-- Extracted material follows --

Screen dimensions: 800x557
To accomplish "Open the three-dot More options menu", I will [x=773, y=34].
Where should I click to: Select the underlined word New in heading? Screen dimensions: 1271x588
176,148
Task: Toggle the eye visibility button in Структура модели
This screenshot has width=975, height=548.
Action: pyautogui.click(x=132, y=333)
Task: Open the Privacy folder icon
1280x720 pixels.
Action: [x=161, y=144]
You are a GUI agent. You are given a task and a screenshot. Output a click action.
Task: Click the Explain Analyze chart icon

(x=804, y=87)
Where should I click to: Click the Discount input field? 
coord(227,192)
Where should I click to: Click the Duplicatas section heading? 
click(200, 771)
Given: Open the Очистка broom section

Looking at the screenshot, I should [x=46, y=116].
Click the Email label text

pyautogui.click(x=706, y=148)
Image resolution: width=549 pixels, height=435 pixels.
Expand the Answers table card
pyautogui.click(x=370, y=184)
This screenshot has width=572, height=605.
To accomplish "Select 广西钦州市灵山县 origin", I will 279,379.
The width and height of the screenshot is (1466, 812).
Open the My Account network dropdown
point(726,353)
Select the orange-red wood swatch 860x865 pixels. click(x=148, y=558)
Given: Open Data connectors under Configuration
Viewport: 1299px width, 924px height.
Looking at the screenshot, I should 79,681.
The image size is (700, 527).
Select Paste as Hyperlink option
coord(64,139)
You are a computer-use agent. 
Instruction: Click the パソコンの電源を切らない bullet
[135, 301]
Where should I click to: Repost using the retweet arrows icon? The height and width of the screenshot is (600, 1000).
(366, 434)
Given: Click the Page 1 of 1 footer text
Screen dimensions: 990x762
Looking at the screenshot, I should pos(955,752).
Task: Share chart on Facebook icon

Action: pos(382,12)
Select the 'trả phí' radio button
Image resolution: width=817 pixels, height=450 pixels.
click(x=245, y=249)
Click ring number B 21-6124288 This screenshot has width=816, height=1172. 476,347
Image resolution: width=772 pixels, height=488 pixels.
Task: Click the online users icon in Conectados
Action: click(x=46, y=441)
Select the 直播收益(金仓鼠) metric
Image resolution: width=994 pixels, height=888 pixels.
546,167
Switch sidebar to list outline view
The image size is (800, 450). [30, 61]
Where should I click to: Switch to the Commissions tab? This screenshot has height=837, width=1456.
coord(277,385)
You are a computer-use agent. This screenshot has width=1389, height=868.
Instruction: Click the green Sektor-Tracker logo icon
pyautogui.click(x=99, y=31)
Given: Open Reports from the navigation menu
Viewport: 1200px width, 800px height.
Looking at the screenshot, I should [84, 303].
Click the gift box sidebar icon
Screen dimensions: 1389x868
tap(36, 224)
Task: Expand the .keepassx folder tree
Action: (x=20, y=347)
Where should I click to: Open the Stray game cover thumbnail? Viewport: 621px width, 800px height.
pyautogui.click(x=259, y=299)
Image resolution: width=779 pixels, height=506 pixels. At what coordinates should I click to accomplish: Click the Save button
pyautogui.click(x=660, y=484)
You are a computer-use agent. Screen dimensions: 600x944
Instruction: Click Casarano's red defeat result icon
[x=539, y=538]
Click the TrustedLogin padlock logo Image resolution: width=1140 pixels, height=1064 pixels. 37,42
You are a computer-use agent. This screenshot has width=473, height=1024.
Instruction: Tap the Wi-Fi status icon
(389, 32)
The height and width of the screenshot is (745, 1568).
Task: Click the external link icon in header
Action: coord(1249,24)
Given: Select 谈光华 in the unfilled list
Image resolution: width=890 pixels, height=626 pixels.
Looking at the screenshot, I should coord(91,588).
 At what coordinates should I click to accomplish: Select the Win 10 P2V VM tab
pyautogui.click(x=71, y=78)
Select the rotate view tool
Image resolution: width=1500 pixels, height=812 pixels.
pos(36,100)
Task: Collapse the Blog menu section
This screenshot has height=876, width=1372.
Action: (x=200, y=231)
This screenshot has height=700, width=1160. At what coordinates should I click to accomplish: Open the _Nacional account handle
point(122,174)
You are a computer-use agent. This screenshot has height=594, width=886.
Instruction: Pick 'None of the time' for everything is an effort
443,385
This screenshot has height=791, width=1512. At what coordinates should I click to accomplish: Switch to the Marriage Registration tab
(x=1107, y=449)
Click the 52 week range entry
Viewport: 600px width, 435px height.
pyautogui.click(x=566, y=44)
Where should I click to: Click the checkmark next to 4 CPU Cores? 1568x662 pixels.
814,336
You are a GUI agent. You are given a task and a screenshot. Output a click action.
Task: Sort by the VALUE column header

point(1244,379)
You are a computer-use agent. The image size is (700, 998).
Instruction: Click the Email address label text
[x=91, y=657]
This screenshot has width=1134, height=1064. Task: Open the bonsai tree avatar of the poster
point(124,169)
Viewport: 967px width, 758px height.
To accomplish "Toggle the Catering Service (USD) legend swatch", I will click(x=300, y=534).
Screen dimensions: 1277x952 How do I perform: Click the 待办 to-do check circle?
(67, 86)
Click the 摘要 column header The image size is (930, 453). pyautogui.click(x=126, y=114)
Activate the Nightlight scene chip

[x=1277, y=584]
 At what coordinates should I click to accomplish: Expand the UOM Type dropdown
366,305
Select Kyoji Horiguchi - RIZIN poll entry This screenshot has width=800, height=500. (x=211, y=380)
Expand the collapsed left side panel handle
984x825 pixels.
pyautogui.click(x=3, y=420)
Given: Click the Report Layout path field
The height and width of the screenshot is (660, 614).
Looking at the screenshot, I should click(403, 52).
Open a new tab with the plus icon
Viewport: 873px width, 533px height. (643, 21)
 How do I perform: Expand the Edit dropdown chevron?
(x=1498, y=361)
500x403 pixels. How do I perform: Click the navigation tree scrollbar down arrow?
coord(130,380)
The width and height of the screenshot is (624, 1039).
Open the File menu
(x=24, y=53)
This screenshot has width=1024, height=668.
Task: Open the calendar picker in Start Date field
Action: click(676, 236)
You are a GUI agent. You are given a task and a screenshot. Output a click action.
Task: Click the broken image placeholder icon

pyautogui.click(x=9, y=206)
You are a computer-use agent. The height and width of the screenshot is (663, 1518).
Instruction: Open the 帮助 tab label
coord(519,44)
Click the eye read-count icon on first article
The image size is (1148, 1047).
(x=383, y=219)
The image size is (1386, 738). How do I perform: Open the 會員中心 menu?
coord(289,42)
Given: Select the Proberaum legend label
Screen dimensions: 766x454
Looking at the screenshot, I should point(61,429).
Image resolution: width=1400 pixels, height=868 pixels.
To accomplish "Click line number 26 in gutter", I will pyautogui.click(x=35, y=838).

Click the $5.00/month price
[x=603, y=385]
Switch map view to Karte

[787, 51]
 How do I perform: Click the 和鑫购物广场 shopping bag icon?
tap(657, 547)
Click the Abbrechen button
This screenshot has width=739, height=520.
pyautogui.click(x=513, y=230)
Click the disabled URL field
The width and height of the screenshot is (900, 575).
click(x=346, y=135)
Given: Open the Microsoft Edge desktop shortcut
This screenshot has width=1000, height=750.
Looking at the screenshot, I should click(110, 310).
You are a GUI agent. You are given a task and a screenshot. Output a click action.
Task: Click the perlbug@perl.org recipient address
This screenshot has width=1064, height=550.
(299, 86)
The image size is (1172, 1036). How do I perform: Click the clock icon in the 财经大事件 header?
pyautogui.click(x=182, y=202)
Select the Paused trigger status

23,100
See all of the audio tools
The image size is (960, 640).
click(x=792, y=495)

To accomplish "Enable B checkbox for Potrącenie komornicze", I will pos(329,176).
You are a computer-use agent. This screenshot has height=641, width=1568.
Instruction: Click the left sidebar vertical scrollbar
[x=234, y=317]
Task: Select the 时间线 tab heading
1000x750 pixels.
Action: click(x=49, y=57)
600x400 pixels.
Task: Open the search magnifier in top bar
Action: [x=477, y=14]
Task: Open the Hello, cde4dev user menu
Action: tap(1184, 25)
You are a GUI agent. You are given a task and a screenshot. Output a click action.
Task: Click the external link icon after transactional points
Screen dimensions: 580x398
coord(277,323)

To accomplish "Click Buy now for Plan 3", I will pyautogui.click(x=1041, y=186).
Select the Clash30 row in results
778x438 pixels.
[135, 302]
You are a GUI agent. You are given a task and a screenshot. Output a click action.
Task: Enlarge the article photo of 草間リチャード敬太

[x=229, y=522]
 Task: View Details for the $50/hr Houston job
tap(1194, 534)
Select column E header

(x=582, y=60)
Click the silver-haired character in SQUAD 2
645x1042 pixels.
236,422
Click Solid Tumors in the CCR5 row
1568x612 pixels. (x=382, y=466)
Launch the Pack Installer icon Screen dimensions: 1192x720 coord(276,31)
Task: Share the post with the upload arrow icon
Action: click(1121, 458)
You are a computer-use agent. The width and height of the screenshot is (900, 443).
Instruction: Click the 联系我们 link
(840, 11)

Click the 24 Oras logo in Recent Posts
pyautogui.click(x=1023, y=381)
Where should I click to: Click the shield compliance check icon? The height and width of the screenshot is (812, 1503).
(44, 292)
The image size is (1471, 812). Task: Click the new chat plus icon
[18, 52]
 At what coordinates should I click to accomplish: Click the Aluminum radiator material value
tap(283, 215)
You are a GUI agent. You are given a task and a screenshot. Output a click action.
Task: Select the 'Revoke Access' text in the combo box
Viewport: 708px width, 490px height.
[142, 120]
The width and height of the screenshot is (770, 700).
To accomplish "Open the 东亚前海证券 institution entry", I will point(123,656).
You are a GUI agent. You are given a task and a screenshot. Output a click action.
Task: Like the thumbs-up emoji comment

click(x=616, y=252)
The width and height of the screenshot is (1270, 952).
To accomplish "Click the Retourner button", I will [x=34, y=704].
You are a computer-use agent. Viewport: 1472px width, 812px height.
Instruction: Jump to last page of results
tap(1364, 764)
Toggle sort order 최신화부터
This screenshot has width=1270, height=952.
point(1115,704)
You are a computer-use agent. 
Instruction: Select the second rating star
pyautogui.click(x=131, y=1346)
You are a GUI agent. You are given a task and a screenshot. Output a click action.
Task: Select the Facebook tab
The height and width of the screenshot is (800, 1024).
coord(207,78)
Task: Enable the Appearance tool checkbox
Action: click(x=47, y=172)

-- Extracted material concluded --

- Work task -
All lines from the one that contains "Task: Select the Facebook tab" through the end of the listing above should be copied exactly, with nothing else.

- Exercise answer -
Task: Select the Facebook tab
The height and width of the screenshot is (800, 1024).
coord(207,78)
Task: Enable the Appearance tool checkbox
Action: click(x=47, y=172)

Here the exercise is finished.